ACTION ITEM: Lines holding the string "computer" are the ones to copy from this listing.
START WORKING DATA
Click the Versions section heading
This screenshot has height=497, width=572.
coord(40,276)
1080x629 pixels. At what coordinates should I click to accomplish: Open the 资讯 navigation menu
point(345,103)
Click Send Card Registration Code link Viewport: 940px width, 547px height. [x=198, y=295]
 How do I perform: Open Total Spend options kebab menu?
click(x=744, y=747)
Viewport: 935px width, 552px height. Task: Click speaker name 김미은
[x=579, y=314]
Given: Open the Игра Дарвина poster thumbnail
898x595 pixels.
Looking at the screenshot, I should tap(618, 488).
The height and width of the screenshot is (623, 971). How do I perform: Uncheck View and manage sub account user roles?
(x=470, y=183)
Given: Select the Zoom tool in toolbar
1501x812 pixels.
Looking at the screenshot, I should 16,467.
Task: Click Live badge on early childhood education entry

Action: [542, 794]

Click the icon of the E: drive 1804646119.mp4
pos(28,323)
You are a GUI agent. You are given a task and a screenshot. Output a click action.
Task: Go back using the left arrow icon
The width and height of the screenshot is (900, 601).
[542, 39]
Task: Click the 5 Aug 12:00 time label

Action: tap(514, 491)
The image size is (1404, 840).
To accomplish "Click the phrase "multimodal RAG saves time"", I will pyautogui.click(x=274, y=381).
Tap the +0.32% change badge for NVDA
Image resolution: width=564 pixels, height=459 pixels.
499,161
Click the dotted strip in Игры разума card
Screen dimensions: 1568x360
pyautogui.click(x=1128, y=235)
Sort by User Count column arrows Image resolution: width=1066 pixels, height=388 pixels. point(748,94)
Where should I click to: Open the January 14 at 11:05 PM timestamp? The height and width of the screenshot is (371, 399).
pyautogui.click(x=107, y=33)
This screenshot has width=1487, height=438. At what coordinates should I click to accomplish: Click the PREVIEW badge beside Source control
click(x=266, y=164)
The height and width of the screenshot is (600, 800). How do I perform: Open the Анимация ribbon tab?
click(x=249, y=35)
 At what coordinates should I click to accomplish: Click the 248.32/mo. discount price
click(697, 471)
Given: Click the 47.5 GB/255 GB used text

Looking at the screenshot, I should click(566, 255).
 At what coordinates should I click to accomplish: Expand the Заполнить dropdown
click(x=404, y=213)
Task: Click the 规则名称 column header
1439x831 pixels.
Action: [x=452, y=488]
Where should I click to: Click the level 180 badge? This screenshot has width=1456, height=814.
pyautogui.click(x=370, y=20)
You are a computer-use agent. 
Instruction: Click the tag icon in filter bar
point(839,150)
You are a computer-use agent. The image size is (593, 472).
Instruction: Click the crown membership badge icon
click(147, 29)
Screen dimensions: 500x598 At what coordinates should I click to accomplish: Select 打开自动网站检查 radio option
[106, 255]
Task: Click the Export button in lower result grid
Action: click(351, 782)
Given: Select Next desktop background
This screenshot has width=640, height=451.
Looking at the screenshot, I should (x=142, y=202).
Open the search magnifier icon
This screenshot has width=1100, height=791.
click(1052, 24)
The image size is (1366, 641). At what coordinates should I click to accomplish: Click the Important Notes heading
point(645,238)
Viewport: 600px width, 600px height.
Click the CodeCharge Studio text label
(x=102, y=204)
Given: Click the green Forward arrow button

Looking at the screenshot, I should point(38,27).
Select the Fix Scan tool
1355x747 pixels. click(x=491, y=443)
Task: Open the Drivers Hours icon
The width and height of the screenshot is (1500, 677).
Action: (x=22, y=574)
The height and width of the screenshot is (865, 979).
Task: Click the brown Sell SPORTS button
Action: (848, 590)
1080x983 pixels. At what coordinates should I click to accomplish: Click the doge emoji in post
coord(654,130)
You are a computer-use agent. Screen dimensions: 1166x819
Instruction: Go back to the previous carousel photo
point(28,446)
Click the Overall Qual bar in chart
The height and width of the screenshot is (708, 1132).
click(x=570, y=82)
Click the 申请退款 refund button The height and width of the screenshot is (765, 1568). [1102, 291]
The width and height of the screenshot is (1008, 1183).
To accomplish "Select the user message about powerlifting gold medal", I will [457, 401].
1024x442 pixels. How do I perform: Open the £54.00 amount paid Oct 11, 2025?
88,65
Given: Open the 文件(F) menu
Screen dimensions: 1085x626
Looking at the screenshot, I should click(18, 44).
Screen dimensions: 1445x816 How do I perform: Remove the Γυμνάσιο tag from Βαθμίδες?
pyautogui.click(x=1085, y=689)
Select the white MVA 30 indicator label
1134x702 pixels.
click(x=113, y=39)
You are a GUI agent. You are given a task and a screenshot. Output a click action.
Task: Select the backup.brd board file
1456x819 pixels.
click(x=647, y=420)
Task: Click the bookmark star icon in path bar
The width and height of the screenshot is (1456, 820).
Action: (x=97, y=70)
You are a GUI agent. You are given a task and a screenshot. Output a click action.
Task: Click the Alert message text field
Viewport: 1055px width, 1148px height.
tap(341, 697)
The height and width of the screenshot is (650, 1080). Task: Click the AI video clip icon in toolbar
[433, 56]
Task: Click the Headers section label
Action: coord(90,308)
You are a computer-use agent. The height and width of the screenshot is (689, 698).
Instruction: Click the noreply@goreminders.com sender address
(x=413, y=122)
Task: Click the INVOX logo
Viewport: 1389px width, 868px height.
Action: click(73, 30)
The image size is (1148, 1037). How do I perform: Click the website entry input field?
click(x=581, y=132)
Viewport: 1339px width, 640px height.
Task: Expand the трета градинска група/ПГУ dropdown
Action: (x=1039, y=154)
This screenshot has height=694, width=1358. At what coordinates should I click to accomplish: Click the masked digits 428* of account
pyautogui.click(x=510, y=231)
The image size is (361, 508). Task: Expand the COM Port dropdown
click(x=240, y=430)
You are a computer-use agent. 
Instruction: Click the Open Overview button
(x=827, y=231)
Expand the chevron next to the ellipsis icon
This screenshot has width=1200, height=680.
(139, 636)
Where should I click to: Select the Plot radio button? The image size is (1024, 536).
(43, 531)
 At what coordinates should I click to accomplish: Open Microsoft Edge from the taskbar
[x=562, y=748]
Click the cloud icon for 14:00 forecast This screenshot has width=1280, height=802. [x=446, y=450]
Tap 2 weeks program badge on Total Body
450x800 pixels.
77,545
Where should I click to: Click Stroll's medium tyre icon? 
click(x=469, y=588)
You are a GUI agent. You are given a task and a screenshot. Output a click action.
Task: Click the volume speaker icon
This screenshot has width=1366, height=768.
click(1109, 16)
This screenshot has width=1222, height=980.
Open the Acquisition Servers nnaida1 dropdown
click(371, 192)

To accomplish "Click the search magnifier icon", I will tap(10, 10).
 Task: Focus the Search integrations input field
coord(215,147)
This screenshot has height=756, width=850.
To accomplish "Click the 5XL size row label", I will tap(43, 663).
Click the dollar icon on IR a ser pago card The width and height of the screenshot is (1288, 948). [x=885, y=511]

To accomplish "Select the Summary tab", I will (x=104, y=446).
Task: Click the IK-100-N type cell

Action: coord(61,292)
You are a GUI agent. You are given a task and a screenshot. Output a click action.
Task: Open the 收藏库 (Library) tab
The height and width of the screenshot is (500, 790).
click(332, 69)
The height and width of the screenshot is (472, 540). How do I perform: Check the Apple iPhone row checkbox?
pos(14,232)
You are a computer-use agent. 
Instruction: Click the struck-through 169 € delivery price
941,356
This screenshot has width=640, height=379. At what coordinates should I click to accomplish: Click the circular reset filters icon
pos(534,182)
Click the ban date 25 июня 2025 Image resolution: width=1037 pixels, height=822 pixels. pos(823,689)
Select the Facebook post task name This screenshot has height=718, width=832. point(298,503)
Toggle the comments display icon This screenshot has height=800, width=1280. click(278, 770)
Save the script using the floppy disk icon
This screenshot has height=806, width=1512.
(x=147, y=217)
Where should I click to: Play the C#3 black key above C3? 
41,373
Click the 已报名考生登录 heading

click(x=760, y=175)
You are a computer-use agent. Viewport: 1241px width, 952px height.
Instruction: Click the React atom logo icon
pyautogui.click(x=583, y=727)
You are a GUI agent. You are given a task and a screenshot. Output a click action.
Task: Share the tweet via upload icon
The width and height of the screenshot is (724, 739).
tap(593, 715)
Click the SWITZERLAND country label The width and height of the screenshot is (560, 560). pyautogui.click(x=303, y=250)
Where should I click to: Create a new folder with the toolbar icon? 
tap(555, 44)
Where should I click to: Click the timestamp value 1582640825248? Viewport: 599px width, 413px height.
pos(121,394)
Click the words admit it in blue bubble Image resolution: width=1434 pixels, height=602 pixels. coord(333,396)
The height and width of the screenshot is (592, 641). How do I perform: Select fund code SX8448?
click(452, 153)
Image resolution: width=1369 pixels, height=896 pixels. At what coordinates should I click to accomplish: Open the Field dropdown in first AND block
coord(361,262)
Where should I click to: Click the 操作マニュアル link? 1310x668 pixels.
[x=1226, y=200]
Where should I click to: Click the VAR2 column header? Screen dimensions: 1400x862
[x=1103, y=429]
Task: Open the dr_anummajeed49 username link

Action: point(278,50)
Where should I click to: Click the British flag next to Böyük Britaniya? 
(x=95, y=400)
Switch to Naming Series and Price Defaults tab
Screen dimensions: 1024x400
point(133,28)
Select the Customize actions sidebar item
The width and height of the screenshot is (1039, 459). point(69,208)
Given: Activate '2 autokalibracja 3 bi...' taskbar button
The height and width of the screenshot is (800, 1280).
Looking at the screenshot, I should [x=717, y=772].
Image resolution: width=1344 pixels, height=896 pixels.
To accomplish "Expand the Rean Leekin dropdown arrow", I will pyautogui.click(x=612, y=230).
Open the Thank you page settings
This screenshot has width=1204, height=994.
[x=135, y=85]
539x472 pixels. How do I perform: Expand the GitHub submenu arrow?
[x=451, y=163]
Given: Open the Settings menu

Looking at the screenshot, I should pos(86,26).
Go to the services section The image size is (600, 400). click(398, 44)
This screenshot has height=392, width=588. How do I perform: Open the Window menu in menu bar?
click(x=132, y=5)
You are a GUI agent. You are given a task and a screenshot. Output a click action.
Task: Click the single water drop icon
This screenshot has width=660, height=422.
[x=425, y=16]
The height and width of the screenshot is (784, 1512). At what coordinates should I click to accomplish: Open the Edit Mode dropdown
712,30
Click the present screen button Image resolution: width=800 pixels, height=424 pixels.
END WORKING DATA
ANSWER TO THE EXERCISE:
You are a computer-use agent. 
You are a computer-use agent. The image size is (593, 472).
You are a computer-use agent. Screen dimensions: 1166x819
You are a computer-use agent. The height and width of the screenshot is (689, 698).
You are a computer-use agent. 
You are a computer-use agent. 
You are a computer-use agent. Viewport: 1241px width, 952px height.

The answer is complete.